Où l’on retrouve l’impayable John Dwyer aux commandes d’un vaisseau spatial dans un état proche de l’Ohio, tel le vagabond du nouveau monde. Si l’avenir de Thee Oh Sees est assez incertain, suite aux déclarations récentes de hiatus, le détour synthétique pris par notre californien est une consolation tout à fait bienvenue. Dwyer s’offre donc un petit tour dans le cosmos, en solo, équipé de synthétiseurs analogiques, de boîtes à rythmes pourraves, de machines bricolées à la maison, d’une batterie et d’une guitare. Il semble vouloir revenir un peu à ses premières amours d’expérimentateur fou, du temps où il faisait des drones sous le pseudo OCS ou de la techno-gay bizarro-bruitiste sous le nom de Zeigenbock Kopf. Toujours un peu kraut, toujours un peu pop, comme sur les plus beaux morceaux de Thee Oh Sees, Corrupted Coffin, The Lens, Wait Let’s Go, ou Minotaur, entre autres, mais un peu nulle part en même temps. L’atmosphère est ici très électronique, caverneuse, brouillonne et spatiale. Du Silver Apples sans métronome, lunaire et bordélique. Si en 1968, Simeon Coxe III et Danny Taylor avaient choisi d’intervertir les rôles, il en aurait résulté Damaged Bug : un truc branlant, avec des sons bien pouet-pouet, mais qui en même temps tient parfaitement la route, pourtant semée d’embûches. C’est que John Dwyer fait partie de ces surdoués américains, les bottes dans le DIY le plus cradingue, la tête dans les étoiles, qui savent trousser des morceaux géniaux sans complexes, et d’une inspiration inépuisable. Il déborde d’énergie créative et il ne se passe jamais beaucoup de temps entre la parution d’un nouveau disque, d’un livre de photos (voir le très beau Vinegar Book ) ou le lancement d’une nouvelle tournée mondiale. Ce qu’il ya de magnifique dans cette prolixité, c’est que la qualité musicale est toujours de mise.
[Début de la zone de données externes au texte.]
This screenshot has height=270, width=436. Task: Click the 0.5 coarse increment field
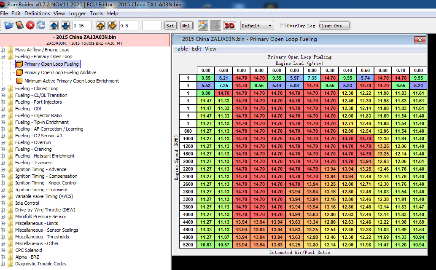coord(129,26)
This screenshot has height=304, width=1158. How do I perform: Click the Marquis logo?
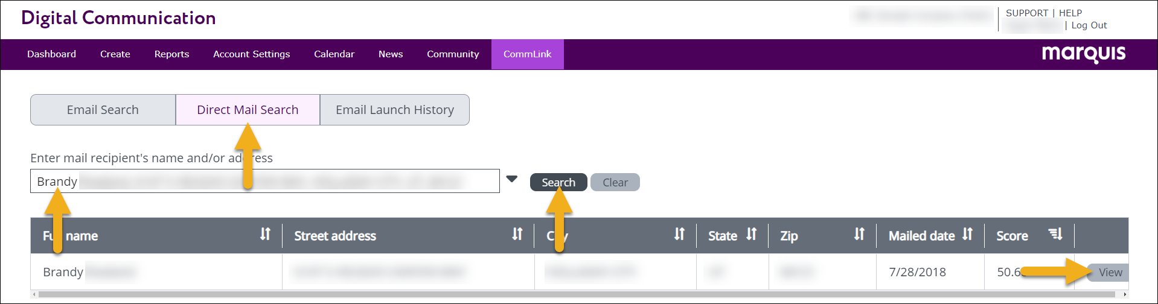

La patte Dwyer n’est même jamais autant appréciable que lorsque l’homme exécute ses plans en solitaire. Quelle joie de l’entendre bidouiller ses machines et plaquer ses rythmiques dégingandées pour produire ces vignettes de pop garage hirsute!
Si Hubba Bubba peut sembler taillé dans un seul bloc et paraître inégal dans sa courte durée, il n’en demeure pas moins jubilatoire. Parce que ramassé et balancé comme une bouteille à la mer. La joie est d’ailleurs ce qui semble guider John Dwyer, tout en spontanéité et désinvolture. On le sent ravi de coucher ses proto-tubes sur bandes en une seule prise, sans calcul ni prise de tête, mais sans complaisance non plus.
Ce n’est pas pour rien que le vaisseau de Dwyer, volant vers une lointaine galaxie où le punk garage aurait muté en groove extra-terrestre, arbore sur la pochette un portrait de Brian Eno. L’influence du maître est incontestable, l’ambition est la même: élaborer, seul aux manettes, une spaced-out pop délestée de la gravité. A vrai dire, la pochette fait référence à beaucoup de choses et laisse appréhender l’album comme une somme historique. On songe à l’album Contact de Silver Apples, bien sûr, mais aussi à Stupeflip qui emmenaient leur disque préféré des Residents loin de cette maudite planète sur la pochette de leur premier album, et surtout au Commodore Rock de Ladytron qui était une parodie d’une pub Radiola des 80’s… Le propos est pertinent, il s’agît d’invoquer l’âme de ses amours musicaux, de Bruce Haack aux Residents en passant par Eno ou le BBC Radiophonic Workshop, et de se défaire, le temps d’une escapade dans l’espace, des influences garage-rock plus orthodoxes. En comparaison des mantras frénétiques et hallucinés de la troupe de San Francisco, gavés de fuzz, de larsens et de space echos, ce mini-album fait figure d’aire de repos, même si l’on y retrouve tous les ingrédients suscités. Ici, le rythme est toujours à la limite du bancal, on sent que Dwyer cherche à se distinguer en produisant une musique bien plus cahoteuse que l’autoroute Oh Sees. Cahoteuse, comme un engin de l’espace déglingué.